Song Li, Sabunciyan Sarven, Florea Liliana
Center for Computational Biology, McKusick-Nathans Institute of Genetic Medicine, Johns Hopkins School of Medicine, Baltimore, MD 21205, USA Department of Computer Science, Johns Hopkins University, Baltimore, MD 21218, USA.
Department of Pediatrics, Johns Hopkins School of Medicine, Baltimore, MD 21287, USA.
Nucleic Acids Res. 2016 Jun 2;44(10):e98. doi: 10.1093/nar/gkw158. Epub 2016 Mar 14.

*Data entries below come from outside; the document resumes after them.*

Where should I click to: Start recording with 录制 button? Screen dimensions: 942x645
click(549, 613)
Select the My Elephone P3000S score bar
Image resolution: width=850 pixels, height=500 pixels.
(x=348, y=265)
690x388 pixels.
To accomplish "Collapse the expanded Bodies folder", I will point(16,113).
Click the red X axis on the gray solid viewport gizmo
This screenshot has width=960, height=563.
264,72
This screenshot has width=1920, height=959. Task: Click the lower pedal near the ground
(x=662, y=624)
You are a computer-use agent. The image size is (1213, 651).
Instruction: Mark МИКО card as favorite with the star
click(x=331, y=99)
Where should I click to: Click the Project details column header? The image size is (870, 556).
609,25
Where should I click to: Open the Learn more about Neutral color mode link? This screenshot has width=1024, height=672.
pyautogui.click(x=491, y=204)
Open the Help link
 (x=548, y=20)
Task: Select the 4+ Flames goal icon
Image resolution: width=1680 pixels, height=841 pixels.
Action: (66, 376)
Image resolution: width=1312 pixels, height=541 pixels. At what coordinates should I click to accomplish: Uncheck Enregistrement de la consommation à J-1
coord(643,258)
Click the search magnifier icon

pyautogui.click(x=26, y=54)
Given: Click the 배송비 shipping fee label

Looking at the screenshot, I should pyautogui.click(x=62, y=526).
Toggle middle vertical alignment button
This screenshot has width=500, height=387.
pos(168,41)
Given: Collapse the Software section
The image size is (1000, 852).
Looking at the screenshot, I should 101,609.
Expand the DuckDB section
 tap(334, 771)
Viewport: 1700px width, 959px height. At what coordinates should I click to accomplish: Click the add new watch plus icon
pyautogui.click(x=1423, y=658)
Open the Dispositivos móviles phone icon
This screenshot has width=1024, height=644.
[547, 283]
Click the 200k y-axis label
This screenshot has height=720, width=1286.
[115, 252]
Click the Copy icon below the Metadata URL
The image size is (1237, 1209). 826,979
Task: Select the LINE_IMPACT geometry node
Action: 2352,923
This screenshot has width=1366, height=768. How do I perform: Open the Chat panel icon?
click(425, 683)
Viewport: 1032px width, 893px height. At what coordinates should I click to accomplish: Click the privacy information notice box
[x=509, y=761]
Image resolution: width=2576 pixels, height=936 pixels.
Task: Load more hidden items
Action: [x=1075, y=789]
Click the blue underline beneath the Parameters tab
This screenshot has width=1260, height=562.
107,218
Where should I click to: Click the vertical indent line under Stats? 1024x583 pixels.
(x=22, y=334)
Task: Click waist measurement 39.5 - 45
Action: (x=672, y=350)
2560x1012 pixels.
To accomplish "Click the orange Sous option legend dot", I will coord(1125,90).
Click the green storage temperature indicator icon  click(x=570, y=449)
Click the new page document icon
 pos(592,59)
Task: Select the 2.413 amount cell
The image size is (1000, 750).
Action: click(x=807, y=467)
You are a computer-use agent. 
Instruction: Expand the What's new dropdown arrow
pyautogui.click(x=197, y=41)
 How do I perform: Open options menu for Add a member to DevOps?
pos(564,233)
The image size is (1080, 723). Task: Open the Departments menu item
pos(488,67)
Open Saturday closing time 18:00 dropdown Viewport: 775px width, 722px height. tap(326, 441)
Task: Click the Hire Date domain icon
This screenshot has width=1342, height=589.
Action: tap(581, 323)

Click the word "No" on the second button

Next generation sequencing of cellular RNA is making it possible to characterize genes and alternative splicing in unprecedented detail. However, designing bioinformatics tools to accurately capture splicing variation has proven difficult. Current programs can find major isoforms of a gene but miss lower abundance variants, or are sensitive but imprecise. CLASS2 is a novel open source tool for accurate genome-guided transcriptome assembly from RNA-seq reads based on the model of splice graph. An extension of our program CLASS, CLASS2 jointly optimizes read patterns and the number of supporting reads to score and prioritize transcripts, implemented in a novel, scalable and efficient dynamic programming algorithm. When compared against reference programs, CLASS2 had the best overall accuracy and could detect up to twice as many splicing events with precision similar to the best reference program. Notably, it was the only tool to produce consistently reliable transcript models for a wide range of applications and sequencing strategies, including ribosomal RNA-depleted samples. Lightweight and multi-threaded, CLASS2 requires <3GB RAM and can analyze a 350 million read set within hours, and can be widely applied to transcriptomics studies ranging from clinical RNA sequencing, to alternative splicing analyses, and to the annotation of new genomes.
对细胞RNA进行下一代测序能够以前所未有的详细程度对基因和可变剪接进行表征。然而,事实证明设计能够准确捕捉剪接变异的生物信息学工具颇具难度。当前的程序能够找到基因的主要异构体,但会遗漏丰度较低的变体,或者虽灵敏但不够精确。CLASS2是一种新颖的开源工具,用于基于剪接图模型从RNA测序读数中进行准确的基因组引导转录组组装。作为我们的CLASS程序的扩展,CLASS2联合优化读数模式和支持读数的数量,以便对转录本进行评分和排序,这是通过一种新颖、可扩展且高效的动态规划算法实现的。与参考程序相比,CLASS2具有最佳的总体准确性,能够检测到的剪接事件数量最多可达最佳参考程序的两倍,且精度与之相似。值得注意的是,它是唯一一种能够为广泛的应用和测序策略(包括核糖体RNA去除样本)生成始终可靠的转录本模型的工具。CLASS2轻量级且支持多线程,所需内存小于3GB,能够在数小时内分析3.5亿个读数集,并且可广泛应用于从临床RNA测序到可变剪接分析以及新基因组注释等转录组学研究。